▸ Work order: Write out the following listing in full, exactly as it reads.
┄┄┄┄┄┄┄┄┄┄
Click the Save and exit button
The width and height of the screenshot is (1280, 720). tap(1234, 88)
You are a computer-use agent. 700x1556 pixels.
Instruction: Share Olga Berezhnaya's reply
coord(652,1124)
┄┄┄┄┄┄┄┄┄┄
▸ Result of the exercise:
Click the Save and exit button
The width and height of the screenshot is (1280, 720). tap(1234, 88)
You are a computer-use agent. 700x1556 pixels.
Instruction: Share Olga Berezhnaya's reply
coord(652,1124)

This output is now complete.